# Activity
Could you set out the material below as a numbered list, dropping any blank lines and leaving out the pictures?

# Input data

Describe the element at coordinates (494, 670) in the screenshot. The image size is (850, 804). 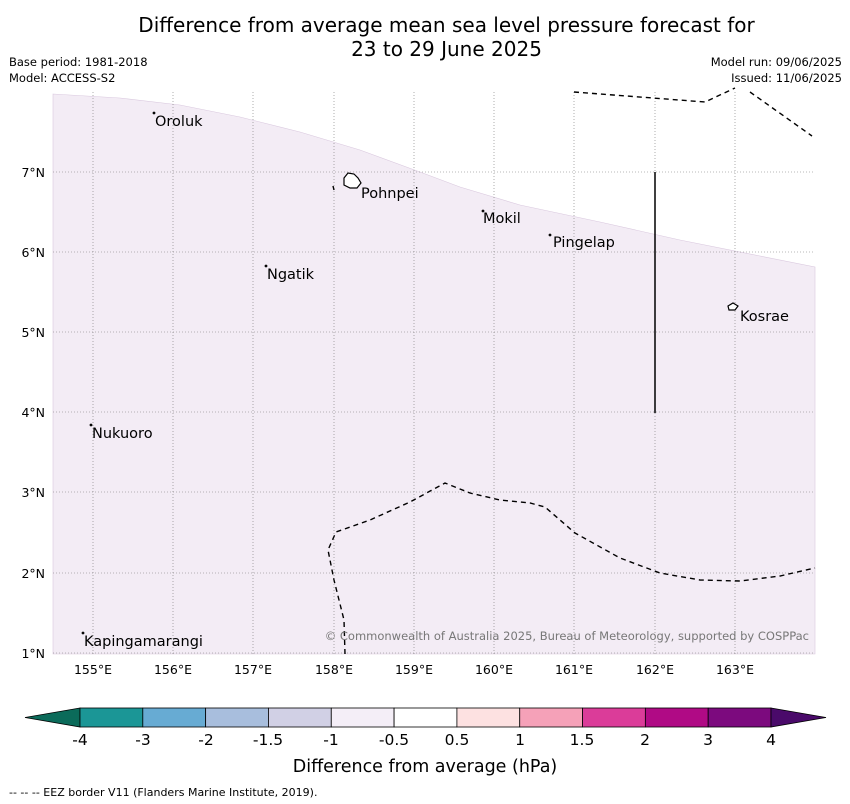
I see `lon-tick: 160°E` at that location.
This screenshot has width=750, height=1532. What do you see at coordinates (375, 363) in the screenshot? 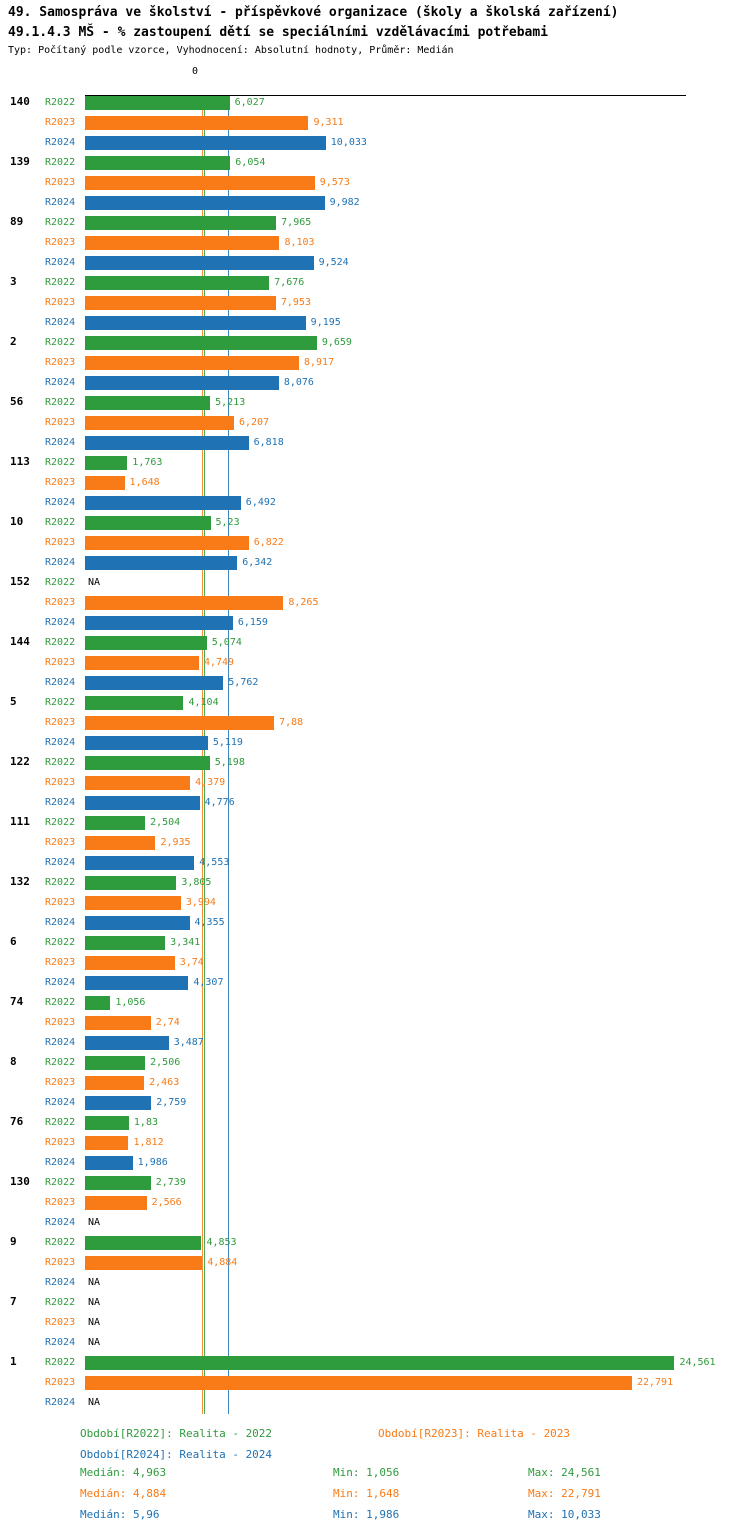
I see `bar-row: R2023 8,917` at bounding box center [375, 363].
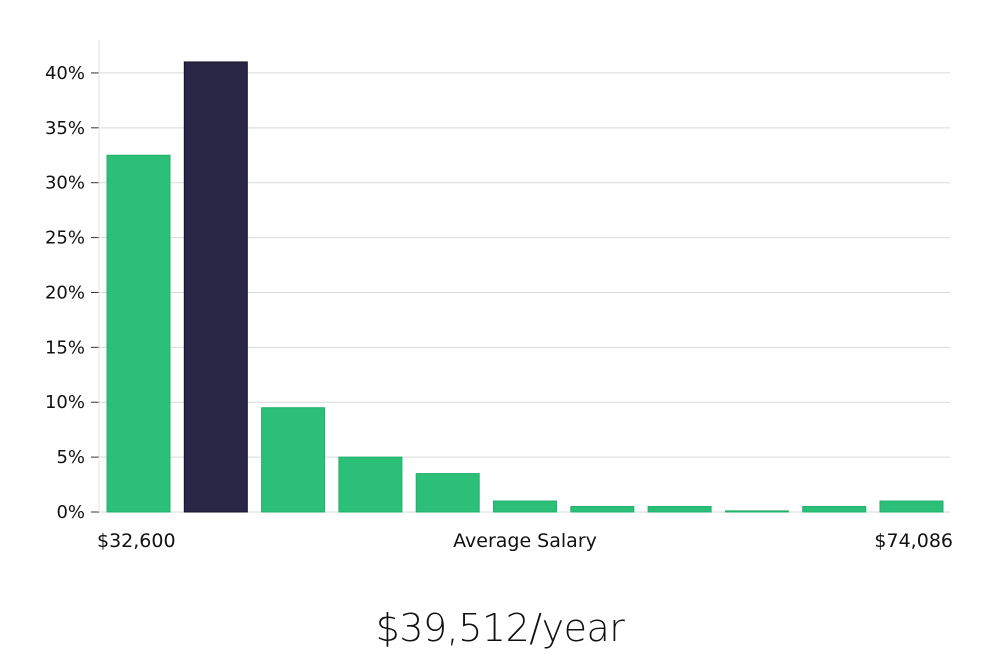  Describe the element at coordinates (525, 541) in the screenshot. I see `x-axis-title: Average Salary` at that location.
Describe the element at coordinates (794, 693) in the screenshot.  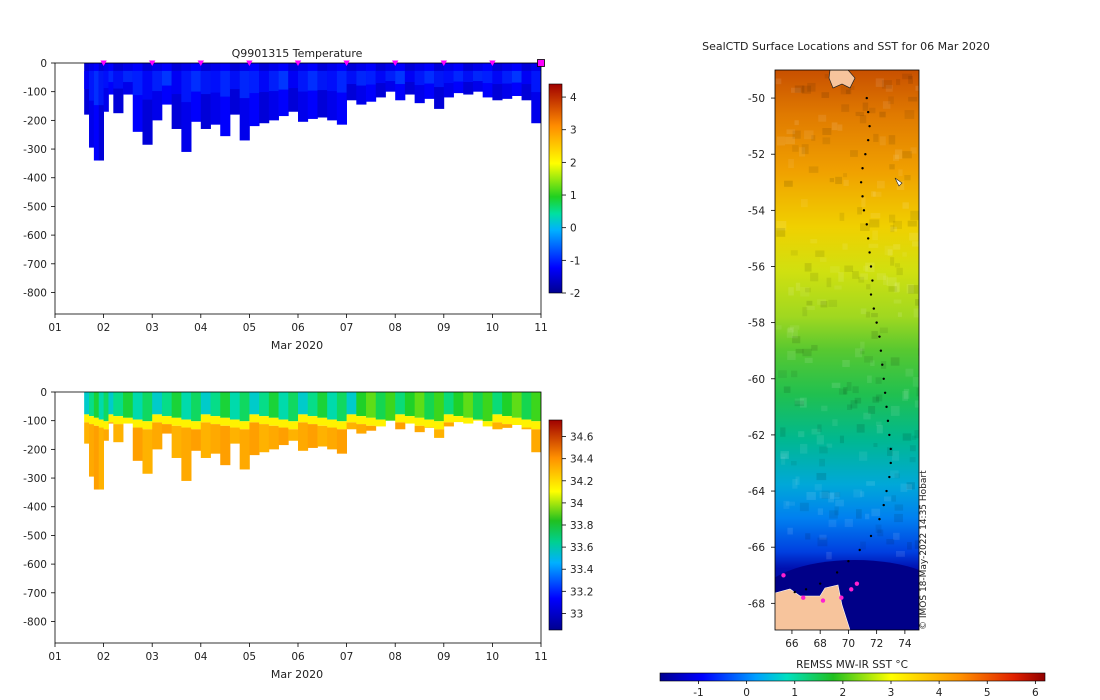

# Written reply
1. Describe the element at coordinates (494, 670) in the screenshot. The image size is (850, 804). 
2. I see `lon-tick: 160°E` at that location.
3. This screenshot has width=750, height=1532. What do you see at coordinates (375, 363) in the screenshot? 
4. I see `bar-row: R2023 8,917` at bounding box center [375, 363].
5.   Describe the element at coordinates (525, 541) in the screenshot. I see `x-axis-title: Average Salary` at that location.
6. Describe the element at coordinates (794, 693) in the screenshot.  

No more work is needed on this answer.